A Bootless Man
“Now I believe we ought to do all we can and seek to lift ourselves by our own bootstraps, but it’s a cruel jest to say to a bootless man that he ought to lift himself by his own bootstraps. Many [of us], by the thousands and millions, have been left bootless as a result of all of these years of oppression and as a result of a society that deliberately made [us] a stigma and something worthless and degrading.”-paraphrased
– Reverend Dr. Martin Luther King, Jr. MLK on Genuine Equality – NBC News
Shaking in my boots
Oh! That’s right. Many of us who live in the sickle cell community do not have the proverbial “boots,” although many would tell us to “pull ourselves up by the bootstraps,” but fail to realize we don’t have any boots; we were never given any and never given the access to acquire them. Sadly, sickle cell patients, face structural and institutional systems of discrimination and stigma in the general society and in the healthcare setting. Our community encompasses various intersectional and complex identities that further complicate the care we receive. We have no “boots” to pull ourselves up by.
There are structural barriers that hinder people of color, non-Christians, disabled people, and people with different sexual and gender identities. Add that on to having sickle cell, and health equity is severely diminished. Privileged individuals believe that all people must do is pull up their bootstraps because, in essence, that’s all they have had to do or are even capable of doing to have opportunities presented to them. Due to centuries of unfair treatment, people of underserved backgrounds must work doubly hard to get just a fraction of the opportunities that those in the majority enjoy.
This also rings true with healthcare. Sickle cell patients are suffering and too often facing life-threatening problems that could be alleviated with a commitment to reduce and address the blatant disparities when it comes to prescribing opioids and treating the disease over the life course.
Just as the Reverend Dr. Martin Luther King, Jr. said, many Americans, especially those with sickle cell like me, don’t have boots due to the centuries of oppression we’ve faced. Understanding centuries of injustice should provide a lens to understand that we need “justice [to] roll down like water and righteousness like a mighty stream.”

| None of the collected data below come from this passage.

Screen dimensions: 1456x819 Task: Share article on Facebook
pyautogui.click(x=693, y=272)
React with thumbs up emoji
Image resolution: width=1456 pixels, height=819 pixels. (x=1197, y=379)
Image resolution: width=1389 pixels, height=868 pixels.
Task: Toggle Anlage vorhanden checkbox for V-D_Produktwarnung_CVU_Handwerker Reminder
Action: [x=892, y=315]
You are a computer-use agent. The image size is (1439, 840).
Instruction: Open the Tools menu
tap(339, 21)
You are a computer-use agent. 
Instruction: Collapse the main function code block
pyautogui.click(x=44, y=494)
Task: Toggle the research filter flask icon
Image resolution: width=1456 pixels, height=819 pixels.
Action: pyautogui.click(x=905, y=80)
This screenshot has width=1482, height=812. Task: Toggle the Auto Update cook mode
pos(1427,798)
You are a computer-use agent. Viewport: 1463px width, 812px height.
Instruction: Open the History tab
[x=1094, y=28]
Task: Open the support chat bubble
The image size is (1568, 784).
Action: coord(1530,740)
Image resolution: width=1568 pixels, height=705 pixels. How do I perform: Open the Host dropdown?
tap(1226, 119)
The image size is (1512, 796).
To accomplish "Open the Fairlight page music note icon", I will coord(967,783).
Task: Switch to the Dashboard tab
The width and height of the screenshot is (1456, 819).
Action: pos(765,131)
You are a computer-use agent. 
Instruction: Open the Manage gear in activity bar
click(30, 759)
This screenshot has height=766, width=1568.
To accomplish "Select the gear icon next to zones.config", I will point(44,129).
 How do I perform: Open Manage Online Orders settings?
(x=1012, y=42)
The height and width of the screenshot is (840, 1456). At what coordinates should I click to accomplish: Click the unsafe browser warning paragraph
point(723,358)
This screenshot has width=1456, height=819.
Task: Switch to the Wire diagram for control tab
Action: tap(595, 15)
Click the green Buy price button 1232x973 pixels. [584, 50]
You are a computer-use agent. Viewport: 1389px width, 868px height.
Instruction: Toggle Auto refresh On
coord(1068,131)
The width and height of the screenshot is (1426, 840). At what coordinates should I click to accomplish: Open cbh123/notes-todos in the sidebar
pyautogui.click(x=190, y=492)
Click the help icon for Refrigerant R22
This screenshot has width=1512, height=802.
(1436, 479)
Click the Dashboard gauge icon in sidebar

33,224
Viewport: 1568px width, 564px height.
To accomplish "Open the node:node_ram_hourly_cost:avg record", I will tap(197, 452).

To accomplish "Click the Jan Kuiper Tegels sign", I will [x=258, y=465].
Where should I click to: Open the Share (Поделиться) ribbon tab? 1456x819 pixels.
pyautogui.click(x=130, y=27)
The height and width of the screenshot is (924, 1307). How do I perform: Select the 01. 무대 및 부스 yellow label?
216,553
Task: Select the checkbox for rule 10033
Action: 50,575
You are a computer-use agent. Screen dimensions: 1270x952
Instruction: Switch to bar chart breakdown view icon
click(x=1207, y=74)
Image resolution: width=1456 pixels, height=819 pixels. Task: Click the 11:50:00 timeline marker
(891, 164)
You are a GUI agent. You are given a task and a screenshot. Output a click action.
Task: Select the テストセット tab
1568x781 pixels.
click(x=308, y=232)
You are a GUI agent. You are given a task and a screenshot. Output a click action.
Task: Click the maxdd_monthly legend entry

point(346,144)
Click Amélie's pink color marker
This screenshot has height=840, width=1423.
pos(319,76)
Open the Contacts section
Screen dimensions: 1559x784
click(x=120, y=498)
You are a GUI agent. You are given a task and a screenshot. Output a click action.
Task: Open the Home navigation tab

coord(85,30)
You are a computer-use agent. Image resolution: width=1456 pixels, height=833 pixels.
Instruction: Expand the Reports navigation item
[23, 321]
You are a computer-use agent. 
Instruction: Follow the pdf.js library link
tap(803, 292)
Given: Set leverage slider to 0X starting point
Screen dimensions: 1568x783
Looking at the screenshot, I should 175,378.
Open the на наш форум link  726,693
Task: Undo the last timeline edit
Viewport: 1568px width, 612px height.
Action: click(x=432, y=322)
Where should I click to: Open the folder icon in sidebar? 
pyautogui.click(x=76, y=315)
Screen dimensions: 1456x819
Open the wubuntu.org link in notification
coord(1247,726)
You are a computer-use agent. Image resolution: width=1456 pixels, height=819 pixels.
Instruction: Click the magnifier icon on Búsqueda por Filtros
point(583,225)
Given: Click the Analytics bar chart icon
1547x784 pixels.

These are not just frilly words to proclaim over a pulpit or in a dissertation, these are words that also need to find their way into the healthcare system, and healthcare research. Providers, researchers, and a myriad of stakeholders in this community need to recenter their motivation for caring for the sickle cell population, and ensure that discrimination and stigma are eliminated, thus helping to break the sickle cycle.
There is hope for sickle cell
I always believe that hope is imminent. I believe that there is hope. I cling to it. I wake up every day actively working toward and looking for it. I am wild enough to think that there are many streams of dripping water here that will wear a hollow in the stone. I wholeheartedly believe that we will see “mighty floods of justice and an endless river of righteousness….”
We have seen a renewed interest in sickle cell research, industry interest, and overall stakeholder interest. More doctors are eager to learn about and take care of sickle cell patients, and government lawmakers seem to be interested. This is our time to strike while the iron is hot.